STATED GOAL
From the forum thread below about the Saturday fire night, write out word for word the passage starting at "## secretsquirrel (Nov" and ending at "rubbershoes (Nov 1, 2005)".

SOURCE
# Flamin' 'eck!



## secretsquirrel (Nov 1, 2005)

Just a reminder if anyone's up for fun with fire this Saturday we will mostly be avoiding flamin' barrels of tar.

Looks like a great night out to me...


----------



## rubbershoes (Nov 1, 2005)

oo is that this weekend?

we may pop along


----------



## fizzerbird (Nov 1, 2005)

secretsquirrel said:
			
		

> Just a reminder if anyone's up for fun with fire this Saturday we will mostly be avoiding flamin' barrels of tar.
> 
> Looks like a great night out to me...



Bombscare and I will be joining ya...can't wait...I think


----------



## on_the_fly (Nov 1, 2005)

As my kids will be taken away from me yet again this weekend I may come along..fiz can u let me know all the details by txt or pm please or i will forget it all


----------



## djbombscare (Nov 1, 2005)

DATA ROWS
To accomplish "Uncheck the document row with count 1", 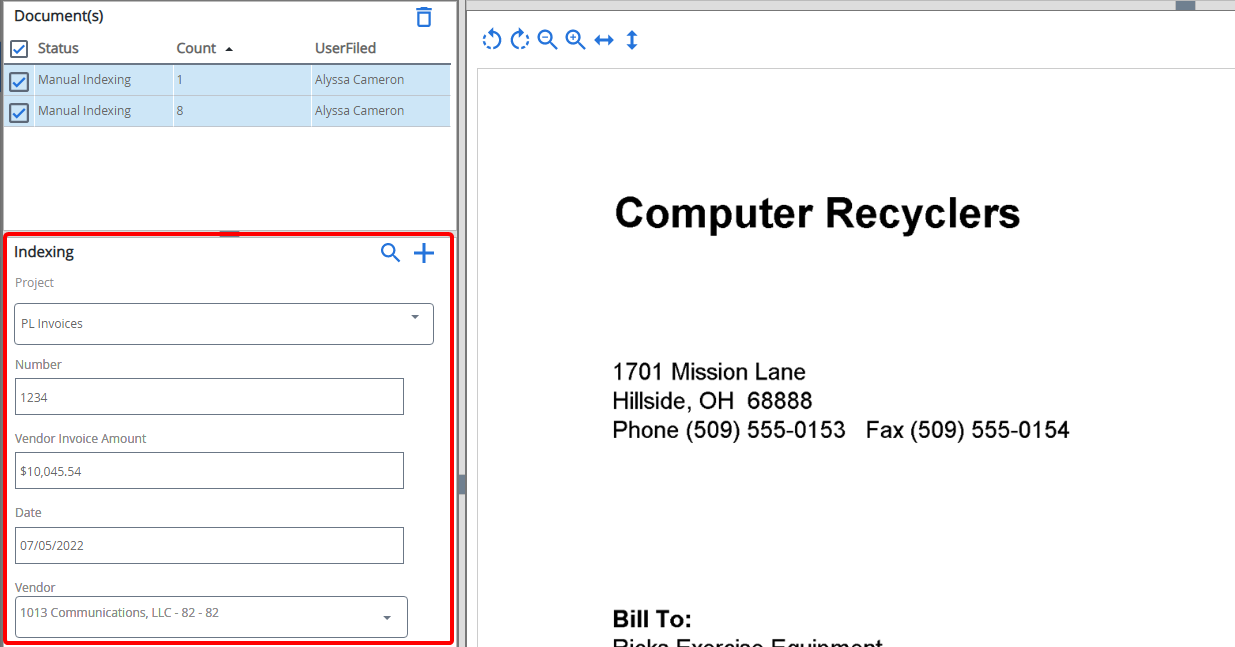I will click(x=19, y=81).
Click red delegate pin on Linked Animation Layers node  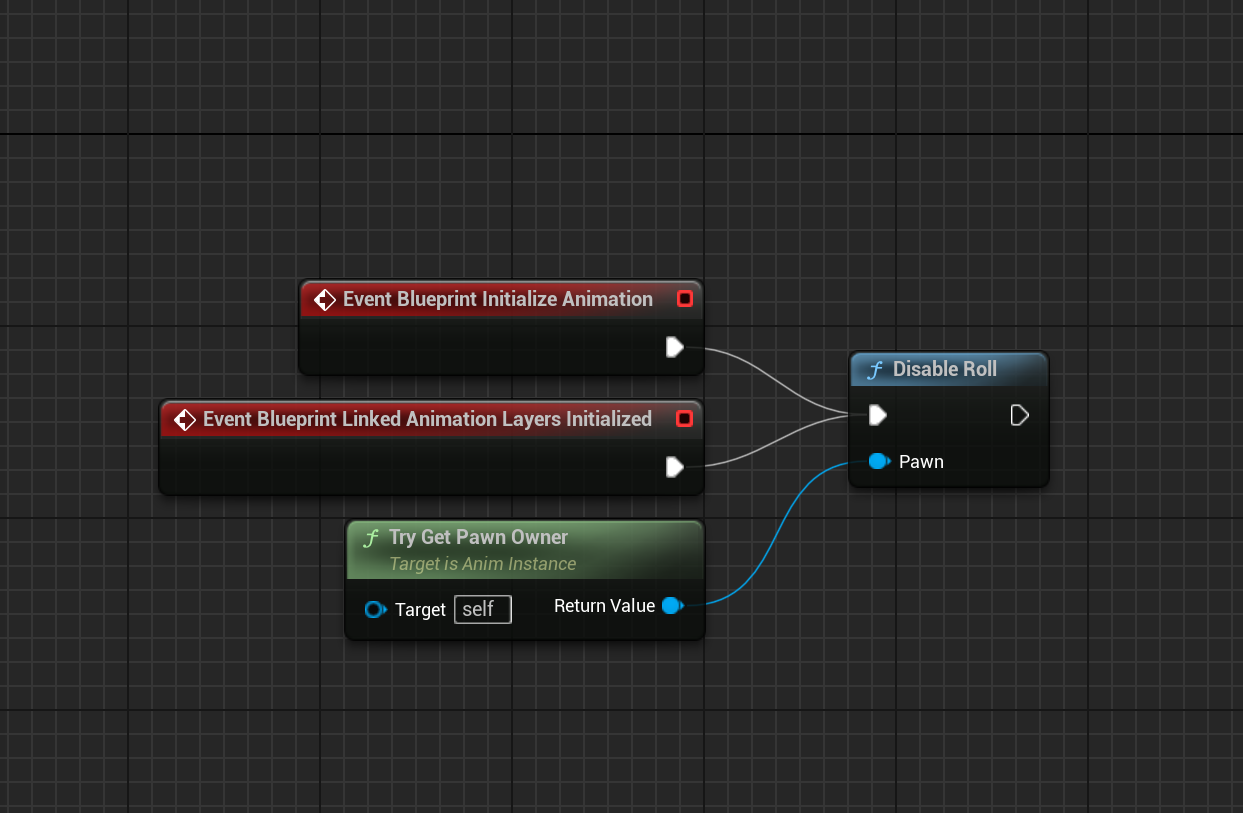(684, 419)
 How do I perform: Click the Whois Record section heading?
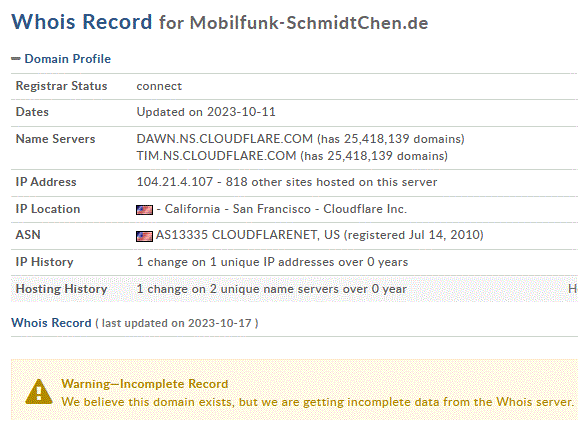coord(51,323)
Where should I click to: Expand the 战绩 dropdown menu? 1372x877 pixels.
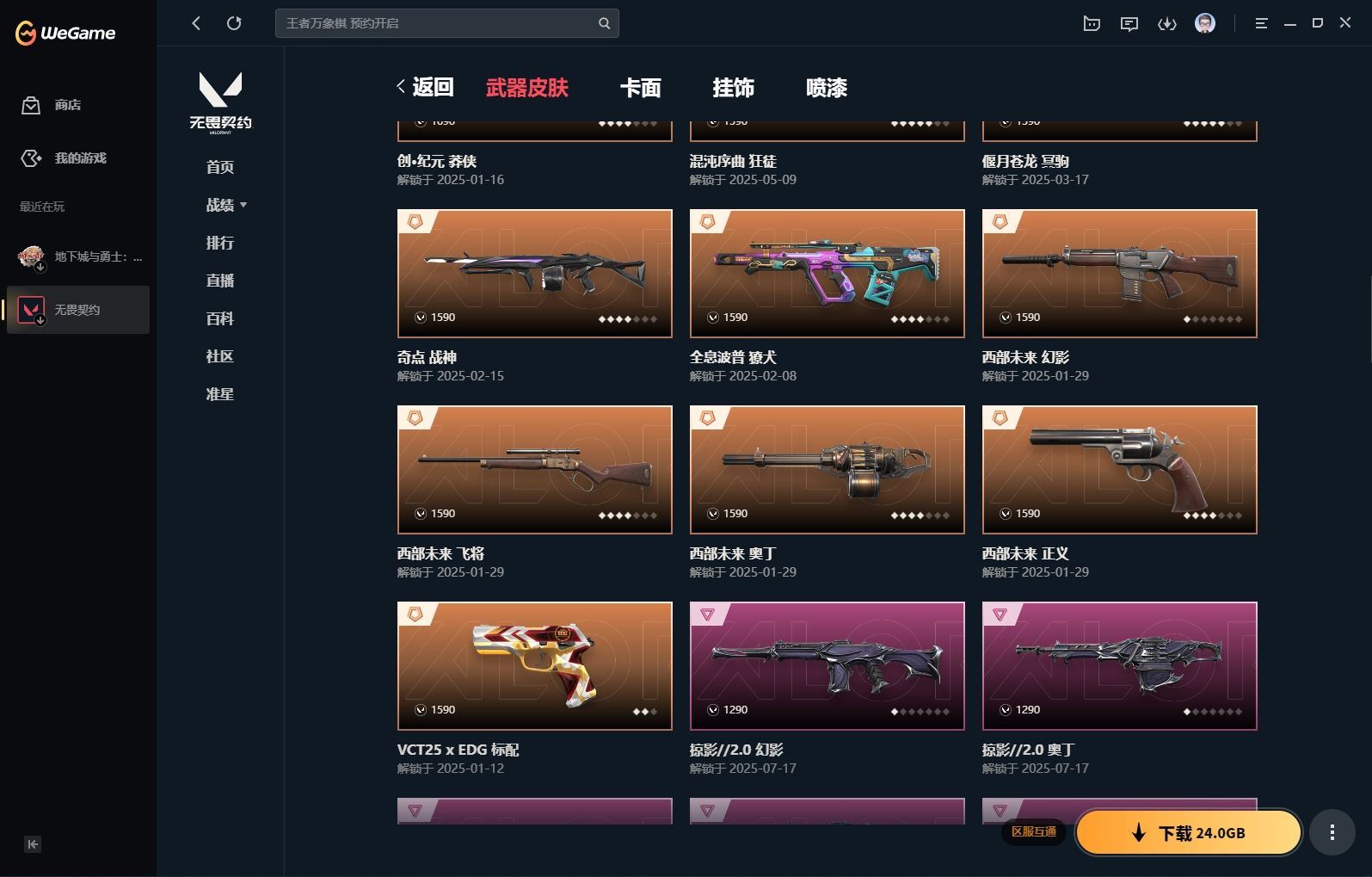tap(226, 205)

WRITTEN RESPONSE
## secretsquirrel (Nov 1, 2005)

Just a reminder if anyone's up for fun with fire this Saturday we will mostly be avoiding flamin' barrels of tar.

Looks like a great night out to me...


----------



## rubbershoes (Nov 1, 2005)